Please add 141 to each number in the coordinates of the stretch of rows from the one containing "Leung, CB (1112, 586)" through the one containing "HKU Login (892, 41)", and write out every row in that stretch again in full with the new values.

• TASK MATERIAL
__________
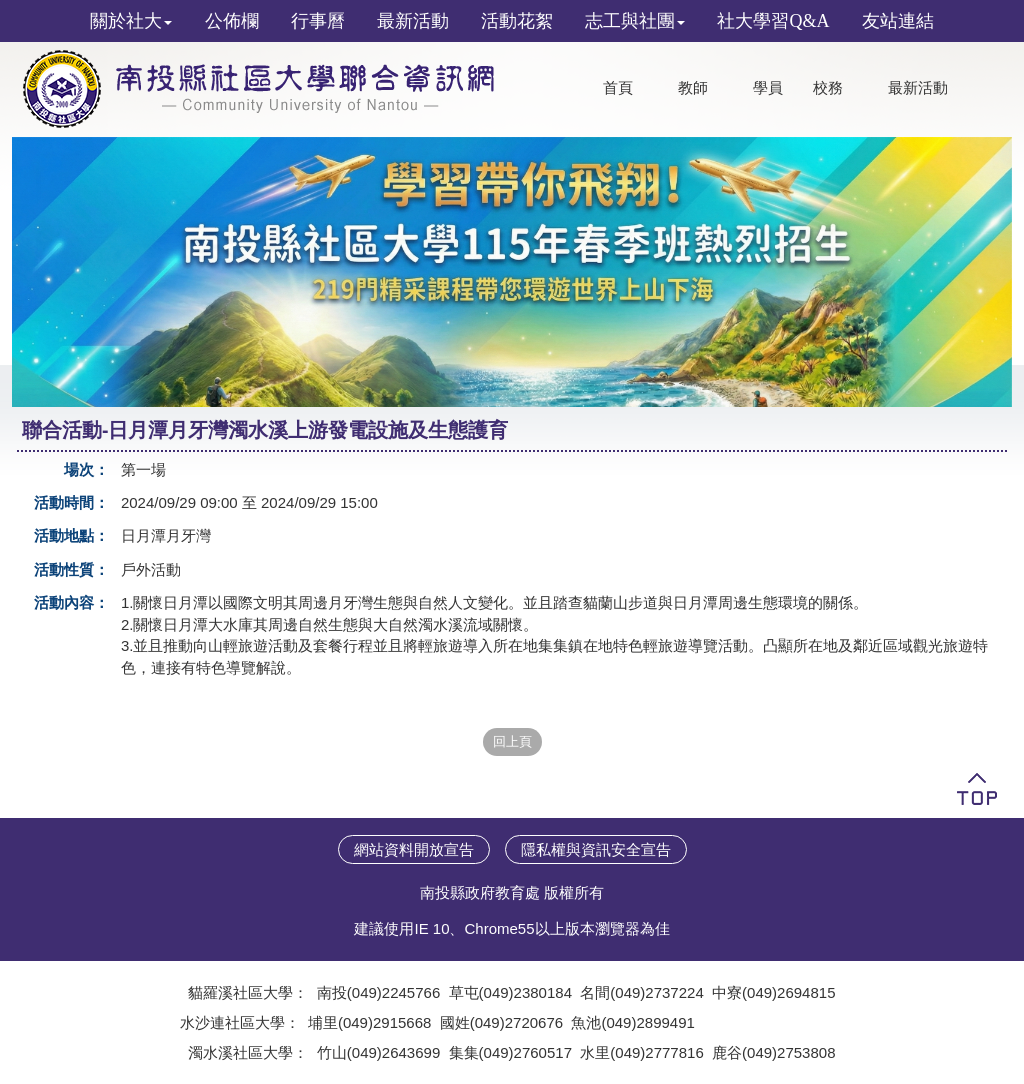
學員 (768, 88)
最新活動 (918, 88)
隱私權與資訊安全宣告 (596, 849)
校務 (828, 88)
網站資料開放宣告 (414, 849)
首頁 (618, 88)
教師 (693, 88)
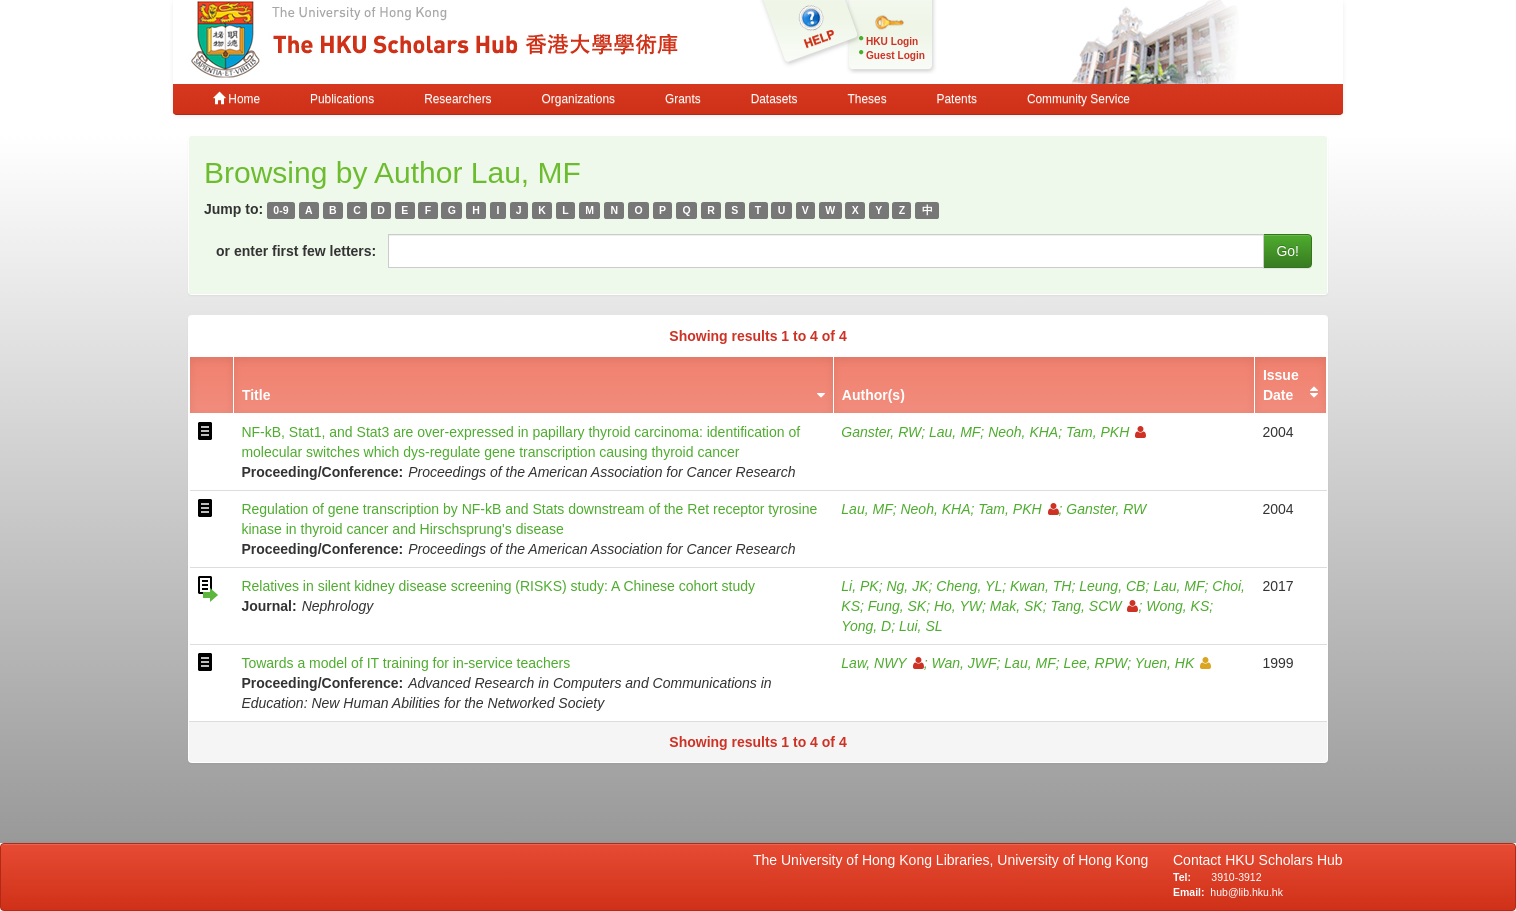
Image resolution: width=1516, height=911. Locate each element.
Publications (342, 99)
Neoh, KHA (1023, 432)
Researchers (457, 99)
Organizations (578, 99)
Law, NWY (882, 663)
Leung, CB (1112, 586)
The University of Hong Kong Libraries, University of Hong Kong (954, 860)
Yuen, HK (1173, 663)
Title (256, 395)
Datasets (774, 99)
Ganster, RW (881, 432)
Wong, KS (1177, 606)
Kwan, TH (1040, 586)
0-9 (280, 210)
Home (236, 99)
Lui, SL (921, 626)
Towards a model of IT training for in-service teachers (405, 663)
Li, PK (859, 586)
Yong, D (866, 626)
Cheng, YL (969, 586)
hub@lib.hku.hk (1246, 892)
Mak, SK (1016, 606)
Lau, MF (954, 432)
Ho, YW (958, 606)
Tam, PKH (1106, 432)
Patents (957, 99)
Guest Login (895, 55)
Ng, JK (907, 586)
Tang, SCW (1094, 606)
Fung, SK (897, 606)
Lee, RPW (1095, 663)
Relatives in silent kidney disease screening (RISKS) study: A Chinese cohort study (498, 586)
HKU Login (892, 41)
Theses (867, 99)
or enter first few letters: (296, 251)
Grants (683, 99)
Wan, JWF (963, 663)
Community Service (1078, 99)
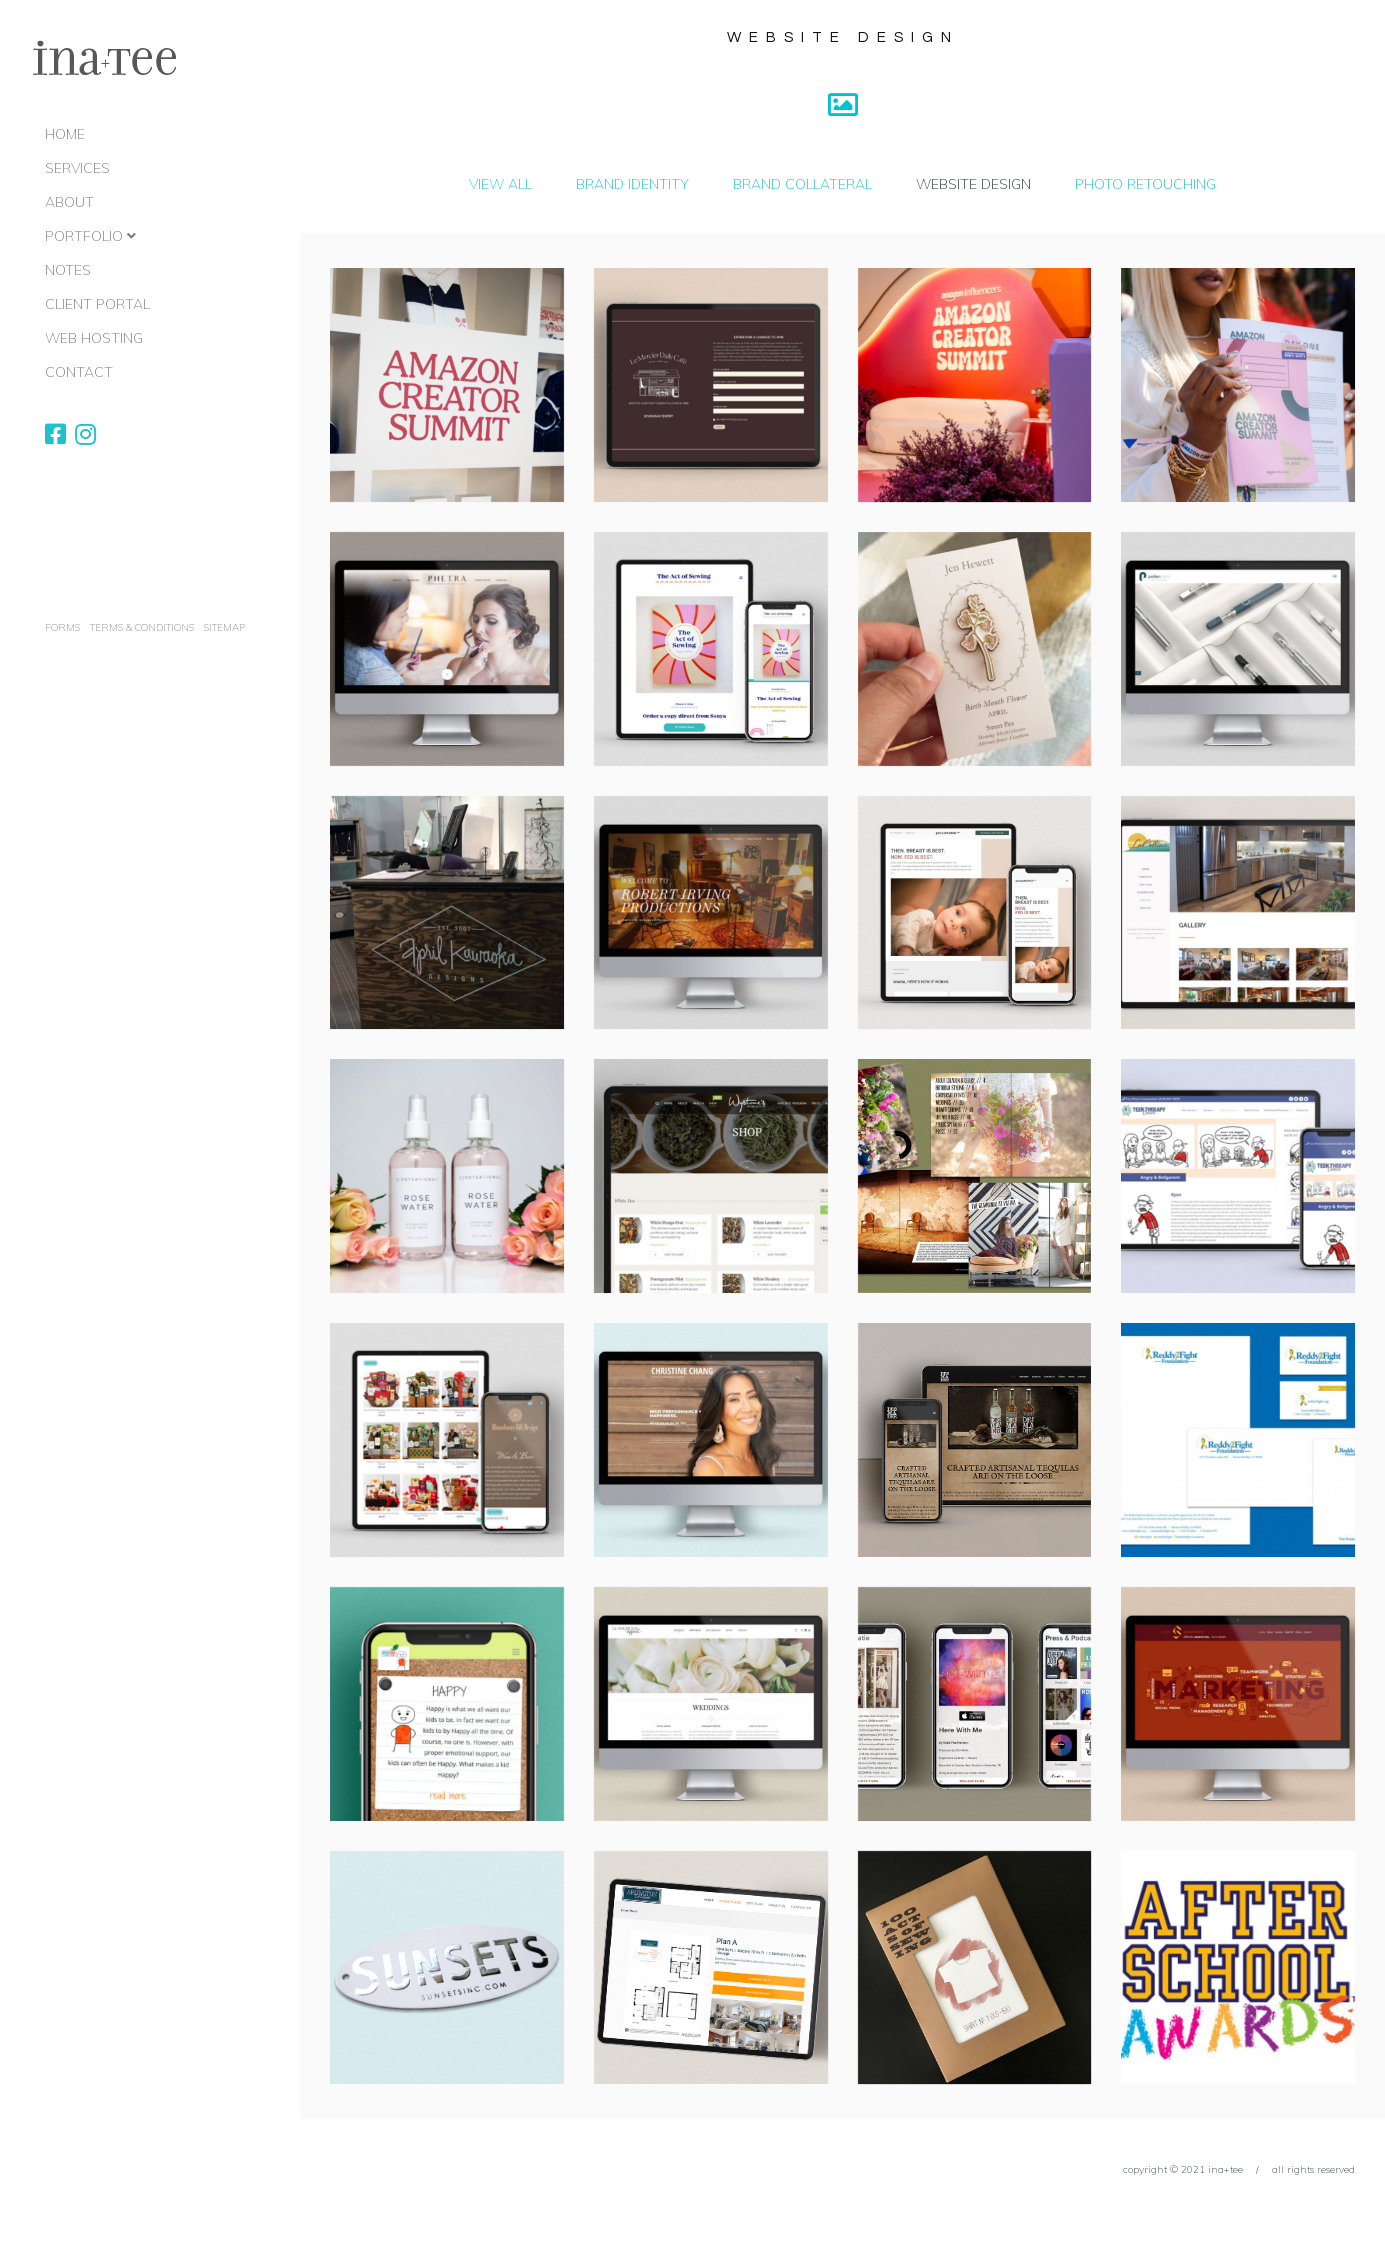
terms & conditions (142, 627)
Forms (62, 627)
__________
• EXERCISE ANSWER
Leung, CB (1253, 727)
The University of Hong Kong Libraries, University of Hong Kong (1095, 1001)
Yuen, HK (1314, 804)
Title (397, 536)
Datasets (915, 240)
Ganster, RW (1022, 573)
Wong, KS (1318, 747)
Kwan, TH (1181, 727)
0-9 (421, 351)
Home (377, 240)
Lui, SL (1062, 767)
Towards a model of IT training for in-service teachers (546, 804)
Li, PK (1000, 727)
Yong, D (1007, 767)
Cheng, YL (1110, 727)
hub@lib.hku.hk (1387, 1033)
Mak, SK (1157, 747)
Lau, MF (1095, 573)
Ho, YW (1099, 747)
Tam, PKH (1247, 573)
Patents (1098, 240)
Guest Login (1036, 196)
Ng, JK (1048, 727)
Tang, SCW (1235, 747)
Fung, SK (1038, 747)
Lee, RPW (1236, 804)
Relatives in silent kidney disease screening (RISKS) study: A Chinese cohort study (639, 727)
HKU Login (1033, 182)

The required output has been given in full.